Pennsylvania is pouring $729 million into their charter schools. That's $729 million that isn't going to regular public schools. Even with that funding loss, public schools are somehow managing to perform as well or better than charters. The same is true in Ohio, and indeed, is a trend nationwide.

Education Opportunity Network:

Nationwide, the statistics on charter school “innovation” aren’t much better. The most recent comparison of charter school performance to traditional public schools nationwide found that more charter schools are doing better. But a careful analysis of the study showed only “a tiny real impact on the part of charter schools.”

Taken into context – being freed from regulation, having the ability toselect the most desirable students, implementing programs designed for test taking, having friends in high places to game the system – charter schools should be kicking the tails of traditional public schools, not barley eking out gains after years of promises and bluster.

Nevertheless, the myth of charter school magic is hard to crack.
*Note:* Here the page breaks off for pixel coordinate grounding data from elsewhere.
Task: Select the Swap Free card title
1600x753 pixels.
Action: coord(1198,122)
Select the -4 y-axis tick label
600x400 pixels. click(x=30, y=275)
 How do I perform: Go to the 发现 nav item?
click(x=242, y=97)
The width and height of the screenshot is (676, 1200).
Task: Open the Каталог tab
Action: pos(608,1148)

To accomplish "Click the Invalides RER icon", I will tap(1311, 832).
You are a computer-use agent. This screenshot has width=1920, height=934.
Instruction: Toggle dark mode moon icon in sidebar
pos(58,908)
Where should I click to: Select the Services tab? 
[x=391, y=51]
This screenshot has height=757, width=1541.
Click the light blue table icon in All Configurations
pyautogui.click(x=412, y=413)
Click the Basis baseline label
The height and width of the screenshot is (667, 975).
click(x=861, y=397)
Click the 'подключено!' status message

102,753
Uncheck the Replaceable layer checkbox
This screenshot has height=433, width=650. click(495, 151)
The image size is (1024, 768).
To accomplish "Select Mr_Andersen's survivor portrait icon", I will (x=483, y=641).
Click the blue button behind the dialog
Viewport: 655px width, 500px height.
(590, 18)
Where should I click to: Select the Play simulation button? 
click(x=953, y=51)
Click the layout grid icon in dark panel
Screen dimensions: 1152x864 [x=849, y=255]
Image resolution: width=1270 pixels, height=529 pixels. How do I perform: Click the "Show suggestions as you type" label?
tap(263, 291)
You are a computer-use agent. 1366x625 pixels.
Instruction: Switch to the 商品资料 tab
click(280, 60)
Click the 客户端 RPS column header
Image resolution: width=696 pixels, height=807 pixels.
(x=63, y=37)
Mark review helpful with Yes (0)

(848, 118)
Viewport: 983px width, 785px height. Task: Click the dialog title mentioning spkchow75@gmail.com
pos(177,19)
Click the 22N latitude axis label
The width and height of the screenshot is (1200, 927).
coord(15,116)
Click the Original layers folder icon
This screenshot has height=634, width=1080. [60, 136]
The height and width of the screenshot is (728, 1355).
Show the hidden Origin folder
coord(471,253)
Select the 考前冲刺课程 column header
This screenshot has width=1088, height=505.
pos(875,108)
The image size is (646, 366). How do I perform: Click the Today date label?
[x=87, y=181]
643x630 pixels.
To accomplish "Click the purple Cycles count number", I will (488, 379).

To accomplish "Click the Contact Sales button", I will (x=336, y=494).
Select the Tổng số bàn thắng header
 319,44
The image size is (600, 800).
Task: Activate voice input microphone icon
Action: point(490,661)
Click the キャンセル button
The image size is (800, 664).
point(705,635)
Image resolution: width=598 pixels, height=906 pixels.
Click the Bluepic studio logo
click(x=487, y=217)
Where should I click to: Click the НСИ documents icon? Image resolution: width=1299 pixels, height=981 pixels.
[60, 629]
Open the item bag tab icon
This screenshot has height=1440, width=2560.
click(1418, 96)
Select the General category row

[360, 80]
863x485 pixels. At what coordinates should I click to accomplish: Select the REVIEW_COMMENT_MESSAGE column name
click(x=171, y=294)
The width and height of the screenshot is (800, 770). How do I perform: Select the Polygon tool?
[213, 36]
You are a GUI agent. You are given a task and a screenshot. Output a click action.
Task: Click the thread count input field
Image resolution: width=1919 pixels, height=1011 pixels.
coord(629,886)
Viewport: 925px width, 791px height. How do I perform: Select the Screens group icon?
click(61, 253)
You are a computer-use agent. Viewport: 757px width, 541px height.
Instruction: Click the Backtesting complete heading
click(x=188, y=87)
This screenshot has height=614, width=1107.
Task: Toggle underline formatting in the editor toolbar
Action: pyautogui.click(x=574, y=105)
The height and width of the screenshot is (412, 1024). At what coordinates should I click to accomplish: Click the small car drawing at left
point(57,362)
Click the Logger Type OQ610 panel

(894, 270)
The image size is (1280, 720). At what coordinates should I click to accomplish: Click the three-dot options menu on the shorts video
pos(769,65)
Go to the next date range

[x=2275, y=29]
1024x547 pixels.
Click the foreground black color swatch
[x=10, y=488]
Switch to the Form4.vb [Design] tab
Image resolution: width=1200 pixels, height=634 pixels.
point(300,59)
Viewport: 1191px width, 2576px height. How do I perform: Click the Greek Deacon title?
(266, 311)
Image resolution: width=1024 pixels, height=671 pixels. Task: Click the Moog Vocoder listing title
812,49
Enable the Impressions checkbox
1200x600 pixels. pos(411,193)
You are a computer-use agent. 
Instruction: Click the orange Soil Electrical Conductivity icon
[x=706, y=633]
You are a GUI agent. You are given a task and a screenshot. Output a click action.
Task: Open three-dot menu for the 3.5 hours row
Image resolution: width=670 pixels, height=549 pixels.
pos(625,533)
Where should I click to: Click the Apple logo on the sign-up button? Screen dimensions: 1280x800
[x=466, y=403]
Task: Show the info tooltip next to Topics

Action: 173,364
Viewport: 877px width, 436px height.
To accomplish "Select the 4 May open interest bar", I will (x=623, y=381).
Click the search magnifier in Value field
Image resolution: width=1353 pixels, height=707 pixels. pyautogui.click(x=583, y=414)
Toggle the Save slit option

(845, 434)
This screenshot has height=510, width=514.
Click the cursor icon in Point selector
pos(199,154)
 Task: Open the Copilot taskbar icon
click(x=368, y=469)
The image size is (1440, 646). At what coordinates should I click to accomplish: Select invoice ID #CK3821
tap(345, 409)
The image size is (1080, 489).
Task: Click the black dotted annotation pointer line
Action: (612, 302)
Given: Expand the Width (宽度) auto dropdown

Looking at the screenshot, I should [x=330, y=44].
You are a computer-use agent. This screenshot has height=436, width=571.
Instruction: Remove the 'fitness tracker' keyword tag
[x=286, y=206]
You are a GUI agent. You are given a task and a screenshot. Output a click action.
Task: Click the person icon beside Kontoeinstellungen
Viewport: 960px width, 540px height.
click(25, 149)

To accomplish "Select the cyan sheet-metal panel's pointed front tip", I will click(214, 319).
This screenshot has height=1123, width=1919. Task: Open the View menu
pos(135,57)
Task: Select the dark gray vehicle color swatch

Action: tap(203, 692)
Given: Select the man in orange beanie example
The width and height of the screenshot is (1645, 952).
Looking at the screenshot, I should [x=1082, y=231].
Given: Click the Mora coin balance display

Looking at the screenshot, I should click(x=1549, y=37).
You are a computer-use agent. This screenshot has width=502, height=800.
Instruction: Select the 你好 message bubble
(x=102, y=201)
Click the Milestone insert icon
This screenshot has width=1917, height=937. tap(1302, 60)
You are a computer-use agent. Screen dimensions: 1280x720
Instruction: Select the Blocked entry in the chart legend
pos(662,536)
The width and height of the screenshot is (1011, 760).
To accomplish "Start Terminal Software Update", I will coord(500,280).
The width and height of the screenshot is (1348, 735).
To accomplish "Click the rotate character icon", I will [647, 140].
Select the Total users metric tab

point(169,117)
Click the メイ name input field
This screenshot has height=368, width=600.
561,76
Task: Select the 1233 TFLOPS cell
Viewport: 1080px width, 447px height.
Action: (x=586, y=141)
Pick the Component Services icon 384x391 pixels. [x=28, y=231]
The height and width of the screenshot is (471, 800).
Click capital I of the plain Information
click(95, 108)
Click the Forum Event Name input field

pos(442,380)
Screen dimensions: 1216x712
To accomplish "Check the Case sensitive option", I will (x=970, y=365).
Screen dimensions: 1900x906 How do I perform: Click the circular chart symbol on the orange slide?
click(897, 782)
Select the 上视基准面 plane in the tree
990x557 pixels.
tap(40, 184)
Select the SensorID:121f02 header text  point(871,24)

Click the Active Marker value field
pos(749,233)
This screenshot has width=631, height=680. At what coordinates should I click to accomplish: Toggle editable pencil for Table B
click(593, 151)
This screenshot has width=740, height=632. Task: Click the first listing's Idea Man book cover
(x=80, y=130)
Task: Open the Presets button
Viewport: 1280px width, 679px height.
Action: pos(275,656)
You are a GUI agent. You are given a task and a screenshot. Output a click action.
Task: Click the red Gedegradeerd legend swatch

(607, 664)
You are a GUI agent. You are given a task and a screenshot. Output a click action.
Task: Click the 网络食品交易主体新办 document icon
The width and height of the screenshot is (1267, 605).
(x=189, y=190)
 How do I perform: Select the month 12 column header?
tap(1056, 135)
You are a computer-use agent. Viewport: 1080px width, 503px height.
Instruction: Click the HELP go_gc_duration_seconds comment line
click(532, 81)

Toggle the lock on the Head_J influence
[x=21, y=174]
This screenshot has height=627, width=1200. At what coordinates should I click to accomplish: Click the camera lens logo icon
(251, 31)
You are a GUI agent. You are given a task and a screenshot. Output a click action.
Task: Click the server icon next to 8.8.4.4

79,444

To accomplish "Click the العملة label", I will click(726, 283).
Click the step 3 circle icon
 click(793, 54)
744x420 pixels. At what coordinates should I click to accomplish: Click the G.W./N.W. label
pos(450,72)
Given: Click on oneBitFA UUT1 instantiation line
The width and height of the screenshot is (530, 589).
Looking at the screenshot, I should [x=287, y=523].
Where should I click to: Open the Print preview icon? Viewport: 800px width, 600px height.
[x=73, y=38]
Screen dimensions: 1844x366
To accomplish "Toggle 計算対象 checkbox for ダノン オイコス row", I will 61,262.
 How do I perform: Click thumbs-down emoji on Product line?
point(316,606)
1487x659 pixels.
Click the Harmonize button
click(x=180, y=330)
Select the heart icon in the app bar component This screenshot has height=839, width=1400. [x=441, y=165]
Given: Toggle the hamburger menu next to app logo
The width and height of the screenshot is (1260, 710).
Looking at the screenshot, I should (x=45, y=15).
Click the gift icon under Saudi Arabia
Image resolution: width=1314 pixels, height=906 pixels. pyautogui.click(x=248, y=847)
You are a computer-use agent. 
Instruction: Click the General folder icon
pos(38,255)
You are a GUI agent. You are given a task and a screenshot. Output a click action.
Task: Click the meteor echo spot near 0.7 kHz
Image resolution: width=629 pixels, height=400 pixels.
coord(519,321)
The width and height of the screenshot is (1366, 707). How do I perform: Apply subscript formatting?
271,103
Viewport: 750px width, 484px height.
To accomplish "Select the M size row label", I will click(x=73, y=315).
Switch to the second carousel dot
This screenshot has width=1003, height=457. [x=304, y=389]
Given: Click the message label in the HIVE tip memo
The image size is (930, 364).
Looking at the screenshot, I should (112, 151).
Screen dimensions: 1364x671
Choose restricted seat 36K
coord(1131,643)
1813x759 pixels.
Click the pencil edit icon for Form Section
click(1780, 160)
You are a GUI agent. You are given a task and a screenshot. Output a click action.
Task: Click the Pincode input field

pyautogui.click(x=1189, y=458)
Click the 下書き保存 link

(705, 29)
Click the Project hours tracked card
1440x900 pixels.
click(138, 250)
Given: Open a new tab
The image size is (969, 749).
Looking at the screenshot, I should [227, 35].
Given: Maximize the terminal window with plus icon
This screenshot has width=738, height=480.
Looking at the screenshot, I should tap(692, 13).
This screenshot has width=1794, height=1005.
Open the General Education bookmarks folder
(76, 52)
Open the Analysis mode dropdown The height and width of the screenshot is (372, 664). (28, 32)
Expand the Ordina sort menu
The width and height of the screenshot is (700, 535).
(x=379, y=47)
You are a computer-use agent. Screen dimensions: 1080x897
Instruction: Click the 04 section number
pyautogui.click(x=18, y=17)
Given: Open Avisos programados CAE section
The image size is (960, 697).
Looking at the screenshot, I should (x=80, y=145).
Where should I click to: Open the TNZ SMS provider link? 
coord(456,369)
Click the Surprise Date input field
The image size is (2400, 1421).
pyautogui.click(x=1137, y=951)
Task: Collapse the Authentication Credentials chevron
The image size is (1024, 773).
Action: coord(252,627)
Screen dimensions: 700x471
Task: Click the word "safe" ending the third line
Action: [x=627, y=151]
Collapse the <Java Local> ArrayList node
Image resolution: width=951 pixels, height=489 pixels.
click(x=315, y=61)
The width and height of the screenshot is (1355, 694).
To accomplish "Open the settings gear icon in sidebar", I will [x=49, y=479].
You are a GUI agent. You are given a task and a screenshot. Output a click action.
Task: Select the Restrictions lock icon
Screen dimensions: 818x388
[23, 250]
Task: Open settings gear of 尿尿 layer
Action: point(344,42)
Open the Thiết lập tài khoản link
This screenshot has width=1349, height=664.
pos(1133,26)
In Louisiana, when charter schools recently failed and were closed by the state, they were replaced with … more charter schools. In Tennessee, the worst performing school in the state is a charter … protected by lobbyists. And cyber charters and other online providers in the K-12 sphere notoriously under perform traditional schools … but are being ramped upby policy makers in many states.

At what point do we declare charters a failed experiment and return the funds to schools that are managing to deliver educated students in spite of the systematic defunding they've undergone over the past 30 years?